Contesting a Will Solicitors
Specialist solicitors for challenging a will and making Inheritance Act 1975 claims. Acting for beneficiaries, family members and dependants across Chester, Cheshire, North Wales and England and Wales.
Can You Contest a Will?
Yes — a will can be challenged in a number of circumstances. Whether you believe a will does not reflect the true wishes of the person who made it, that they lacked the mental capacity to make it, or that you have been left without adequate financial provision, there are legal routes available to you.
Contesting a will is a specialist area of law. The grounds on which a will can be challenged are specific, and the evidence required to succeed is often complex. Acting quickly is important — particularly for Inheritance Act claims, where a strict six-month time limit applies from the date of the grant of probate.
At PDA Law, our wills and estate disputes team advises clients across Chester, Cheshire, North Wales and throughout England and Wales. We offer a free initial discussion to assess the merits of your case, and no win no fee arrangements are available for suitable matters.
Time Limits — Act Quickly
- Inheritance Act claims: 6 months from grant of probate
- Caveat: Can be entered before probate is granted
- Validity challenges: No fixed limit but delay is prejudicial
No Win No Fee
Conditional fee arrangements available for suitable will dispute and Inheritance Act cases. We will assess your case and advise on funding options at the outset.
Grounds for Contesting a Will
A will can be challenged on several legal grounds. The most common are set out below.
Lack of Testamentary Capacity
A will can be challenged if the person who made it (the testator) did not have the mental capacity to understand what they were doing at the time. This is assessed against the test in Banks v Goodfellow [1870] — the testator must have understood the nature of making a will, the extent of their estate, and the claims of those who might expect to benefit.
Undue Influence
If someone was pressured, coerced or manipulated into making a will — or changing an existing will — in a way that did not reflect their true wishes, the will may be challenged on grounds of undue influence. This is particularly relevant where a vulnerable person was isolated from family or where a carer or new partner benefited significantly.
Lack of Knowledge and Approval
Even if a testator had capacity, a will can be challenged if they did not know and approve its contents. This may arise where a will was prepared by someone who benefits from it, or where the testator was unable to read the document they signed.
Fraud or Forgery
A will that has been forged, or that was obtained by fraudulent misrepresentation, is invalid. If you have reason to believe a will has been fabricated or that the testator was deceived into signing it, we can advise on the steps to take.
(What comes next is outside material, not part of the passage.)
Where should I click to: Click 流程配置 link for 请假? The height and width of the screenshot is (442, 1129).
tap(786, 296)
Failure to Meet Formal Requirements
A will must be signed by the testator in the presence of two independent witnesses who also sign. If these formalities were not observed — for example, if a beneficiary witnessed the will — the will or the gift to that witness may be invalid.
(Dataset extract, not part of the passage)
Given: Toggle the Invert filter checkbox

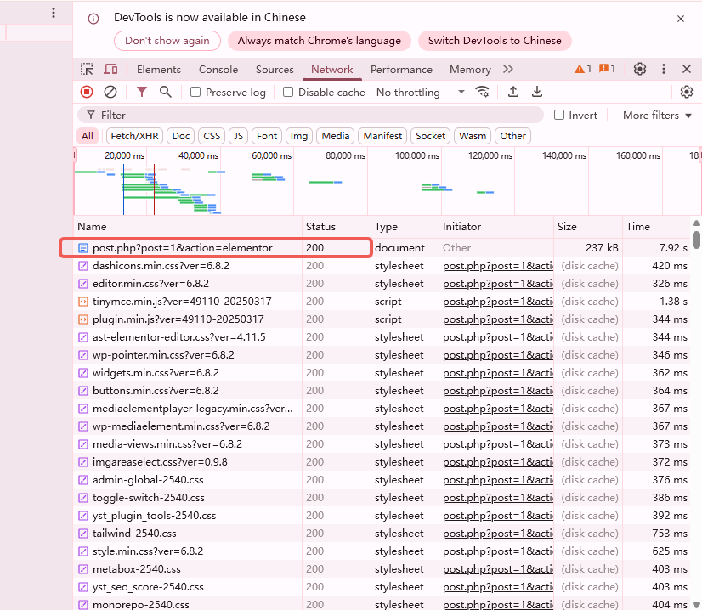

Inheritance Act 1975 Claims
Even where a will is valid, certain people can make a claim for reasonable financial provision from an estate under the Inheritance (Provision for Family and Dependants) Act 1975. This includes spouses, civil partners, cohabitees, children, and dependants who were not adequately provided for.
Inheritance Act 1975 Claims
The Inheritance (Provision for Family and Dependants) Act 1975 allows certain people to make a claim against an estate if they have not been left reasonable financial provision — even where the will itself is valid.
The court has a wide discretion in deciding what is "reasonable" and will take into account the financial needs and resources of the claimant and all beneficiaries, the size of the estate, and the nature of the relationship between the claimant and the deceased.
Claims must be issued within six months of the grant of probate. If you believe you may have a claim, it is essential to take advice as soon as possible — ideally before probate is granted.
Who Can Make an Inheritance Act Claim?
Spouse or Civil Partner
A surviving spouse or civil partner can claim for such financial provision as is reasonable in all the circumstances — assessed on a higher standard than other claimants.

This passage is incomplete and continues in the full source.